MA 583 Final Exam
随机过程代考 Find a stationary distribution π = (π0, π1, ….) for this Markov Because this has infinity terms your answer should be a formula for πkin terms of k.
Instructions: 随机过程代考
- Upload a PDF of your exam solutions before 8:00 AM EDT August 14, 2020.
- Explain all of your steps.
- There is no need to simplify arithmetic (unless statedotherwise).
- You may refer to the textbook, recorded lectures, homework assign- ments, and lecture notes.
- You may not use any resources other than the textbook, recorded lec- tures, homework assignments, and lecture notes.
- You may not use any resources other than the textbook, recorded lec- tures, homework assignments, and lecture notes.
- You may not use a calculator or calculator website.
- You may not collaborate with anybody.
- Do not cheat.
1.(20points) Consider the success run Markov chain Xn on state space {0, 1, 2, 3, ….} with transition probabilities
(a)Write rows 0,1,2,3 and 4 of P.
(b)Find a stationary distribution π = (π0, π1, ….) for this Markov Because this has infinity terms your answer should be a formula for πkin terms of k.

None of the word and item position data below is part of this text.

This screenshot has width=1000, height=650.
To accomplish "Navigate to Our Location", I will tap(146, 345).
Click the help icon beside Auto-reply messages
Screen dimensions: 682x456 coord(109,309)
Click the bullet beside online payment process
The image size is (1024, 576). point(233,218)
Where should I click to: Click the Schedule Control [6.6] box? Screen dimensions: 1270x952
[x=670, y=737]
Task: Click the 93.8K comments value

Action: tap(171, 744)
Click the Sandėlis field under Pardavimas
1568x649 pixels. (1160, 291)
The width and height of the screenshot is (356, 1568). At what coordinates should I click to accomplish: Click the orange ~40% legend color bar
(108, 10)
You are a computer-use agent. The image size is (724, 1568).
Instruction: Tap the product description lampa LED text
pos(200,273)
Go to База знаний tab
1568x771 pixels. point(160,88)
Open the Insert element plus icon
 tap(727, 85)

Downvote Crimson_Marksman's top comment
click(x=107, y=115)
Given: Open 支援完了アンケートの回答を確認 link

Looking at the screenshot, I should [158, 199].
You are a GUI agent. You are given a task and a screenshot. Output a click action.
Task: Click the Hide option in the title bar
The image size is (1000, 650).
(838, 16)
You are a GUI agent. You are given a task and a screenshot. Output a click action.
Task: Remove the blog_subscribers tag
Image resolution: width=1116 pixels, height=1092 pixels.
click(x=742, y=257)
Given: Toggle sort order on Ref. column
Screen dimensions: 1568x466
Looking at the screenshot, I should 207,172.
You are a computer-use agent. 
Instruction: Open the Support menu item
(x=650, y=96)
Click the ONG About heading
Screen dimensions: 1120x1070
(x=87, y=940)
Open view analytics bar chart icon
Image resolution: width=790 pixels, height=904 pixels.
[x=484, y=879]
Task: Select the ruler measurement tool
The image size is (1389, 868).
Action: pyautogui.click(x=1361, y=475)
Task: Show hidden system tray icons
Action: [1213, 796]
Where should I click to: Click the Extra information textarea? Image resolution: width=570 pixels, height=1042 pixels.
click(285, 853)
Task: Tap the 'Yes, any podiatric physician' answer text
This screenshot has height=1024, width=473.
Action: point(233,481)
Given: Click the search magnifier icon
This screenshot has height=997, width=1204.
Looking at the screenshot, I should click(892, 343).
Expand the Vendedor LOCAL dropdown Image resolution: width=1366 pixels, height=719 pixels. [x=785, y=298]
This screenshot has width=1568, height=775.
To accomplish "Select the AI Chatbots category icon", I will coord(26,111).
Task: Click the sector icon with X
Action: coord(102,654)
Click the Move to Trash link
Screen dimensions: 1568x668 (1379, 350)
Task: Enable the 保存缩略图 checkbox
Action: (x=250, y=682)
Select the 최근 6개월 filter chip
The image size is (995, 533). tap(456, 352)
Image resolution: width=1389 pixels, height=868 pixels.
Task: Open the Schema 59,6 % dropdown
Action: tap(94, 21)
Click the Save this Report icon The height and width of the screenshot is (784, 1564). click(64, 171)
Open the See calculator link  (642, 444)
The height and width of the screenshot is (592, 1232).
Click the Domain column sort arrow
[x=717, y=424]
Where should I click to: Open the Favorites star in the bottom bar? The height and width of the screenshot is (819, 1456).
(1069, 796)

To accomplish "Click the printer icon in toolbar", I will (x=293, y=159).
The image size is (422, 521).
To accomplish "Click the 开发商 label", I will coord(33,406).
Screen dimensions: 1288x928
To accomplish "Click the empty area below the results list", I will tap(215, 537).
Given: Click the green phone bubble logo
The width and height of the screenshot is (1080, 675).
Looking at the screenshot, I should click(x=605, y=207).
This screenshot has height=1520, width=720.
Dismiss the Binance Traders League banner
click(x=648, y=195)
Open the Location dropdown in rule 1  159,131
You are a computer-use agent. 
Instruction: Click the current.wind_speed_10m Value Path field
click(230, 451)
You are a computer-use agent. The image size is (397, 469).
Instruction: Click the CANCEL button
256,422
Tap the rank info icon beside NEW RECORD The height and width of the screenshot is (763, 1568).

Show all of your work and explain each step. You will get a lot of partial credit if you leave a summation in your answer, but for full credit you should simplify the sum.
Hint: the Taylor series for ex
(c)Findthe period of state Show all of your work and explain each step.
2.(20 points) Let X(t) be a continuous time Markov chain with state space 0, 1, 2, 3, 4. 随机过程代考
Let Pij(t) = P(X(t) = j X(0) = i). Suppose that the infinitesimal generator of P (t) is the matrix
(a)Let τ = min t 0 : X(t) = X(0) be the time of the first jump. Calculate E(τ X(0) = 1). Show all of your work and explain each step.
(b)Let τ = min t 0 : X(t) = X(0) be the time of the first jump. Calculate P(X(τ ) = 2 X(0) = 3). Show all of your work and explain each step.
(c)Let T = min t 0 : X(t) = 0 or X(t) = 4 be the first time that the Markov chain enters state 0 or 4.Let
ui = P(X(T ) = 0|X(0) = i).
Using first step analysis, set up a system of linear equations for u1, u2, and u3. Explain all of the terms in your system but DO NOT SOLVE THE LINEAR SYSTEM. JUST SET IT UP AND EXPLAIN YOUR STEPS. 随机过程代考
(d)Assume that the initial distribution is
Find an expression for P(X(T ) = 0), where T is defined as in part (c). Write your answer in terms of the u1, u2, u3 from the previous part. DO NOT SOLVE FOR u1, u2, or u3. Show all of your work and explain each step.
3.(20points) Let X(t) be a Poisson process with parameter λ = Let Wi i = 1, 2, 3, … be the ith arrival time
Wi = min{t ≥ 0 : X(t) = i}.
(a)Calculate
P(X(4) = 3, X(2) = 3, and X(1) = 1).
Show all of your work and explain each step.
(b)Calculate
E(X(2)X(5)).
Show all of your work and explain each step.
(c)Calculate
Show all of your work and explain each step.
4.LetXn be a reducible Markov chain on the state space 0, 1, 2, 3, 4, 5 with the transition matrix 随机过程代考
(a)Identifythe communicating classes of the Markov chain and clas- sify each class as recurrent or Explain your answer.
(b)Calculate
Your answer should be exact. Do not use a calculator and do not give a decimal approximation. Show all of your work and explain each step.
(c)Calculate
You answer should be exact. Do not use a calculator and do not give a decimal approximation. Show all of your work and explain each step.
5.Let X(t)= 4 3t + 2B(t) where B(t) is a standard Brownian motion with B(0) = 0. 随机过程代考
(a)Calculate
E(X(2)).
Show all of your work and explain each step.
(b)Calculate
E(X(2)X(1)).
Show all of your work and explain each step.
(c)Let τ = min{t ≥ 0 : X(t) = 0 or X(t) = 8}.Calculate
P(X(τ ) = 0).
Please cite formulas from the textbook or notes. Do not give a decimal approximation of your answer. Show all of your work and explain each step.]